Nick Keighley, Jun 3, 2010
11. ### SeebsGuest

On 2010-06-03, Nick Keighley <> wrote:
> On 2 June, 22:06, Sjouke Burry <>
> wrote:
>> Yep. Rounding while converting do double will for most integers
>> mean that the double is slightly smaller then the int.
>> converting then to int, will not give you the original.

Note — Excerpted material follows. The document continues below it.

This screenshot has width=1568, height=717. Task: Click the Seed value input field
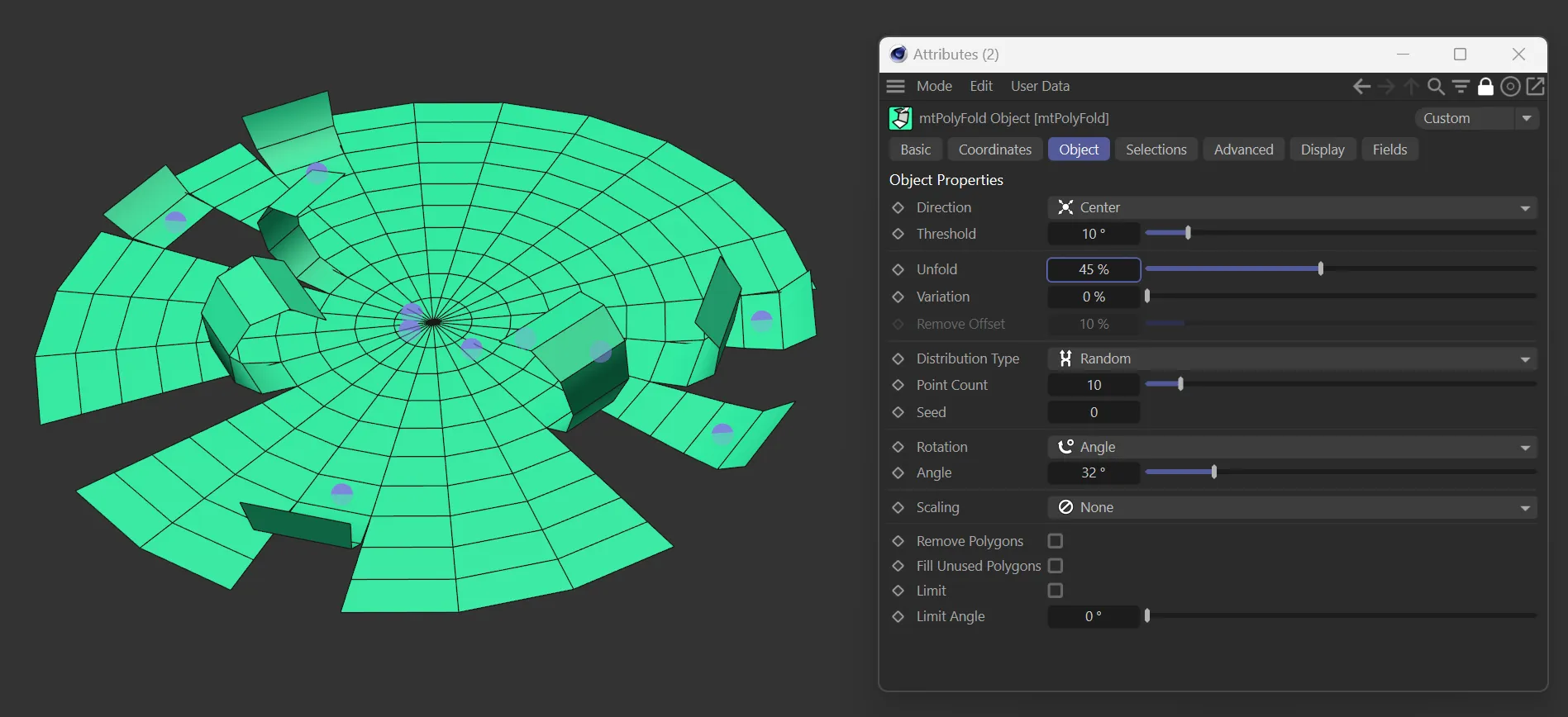[x=1094, y=412]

> really? Can you name an implementation where this is so? Is it a valid
> implementation of C?

The obvious case would be a machine where both int and double are 64-bit,
at which point, it's pretty obvious that for the vast majority of positive
integers, the conversion to double will at the very least change the
value, and I think I've seen it round down, so...

-s
--
Copyright 2010, all wrongs reversed. Peter Seebach /
http://www.seebs.net/log/ <-- lawsuits, religion, and funny pictures
http://en.wikipedia.org/wiki/Fair_Game_(Scientology) <-- get educated!

Seebs, Jun 3, 2010
12. ### Keith ThompsonGuest

Seebs <> writes:
> On 2010-06-03, Nick Keighley <> wrote:
>> On 2 June, 22:06, Sjouke Burry <>
>> wrote:
>>> Yep. Rounding while converting do double will for most integers
>>> mean that the double is slightly smaller then the int.
>>> converting then to int, will not give you the original.

>
>> really? Can you name an implementation where this is so? Is it a valid
>> implementation of C?

>
> The obvious case would be a machine where both int and double are 64-bit,
> at which point, it's pretty obvious that for the vast majority of positive
> integers, the conversion to double will at the very least change the
> value, and I think I've seen it round down, so...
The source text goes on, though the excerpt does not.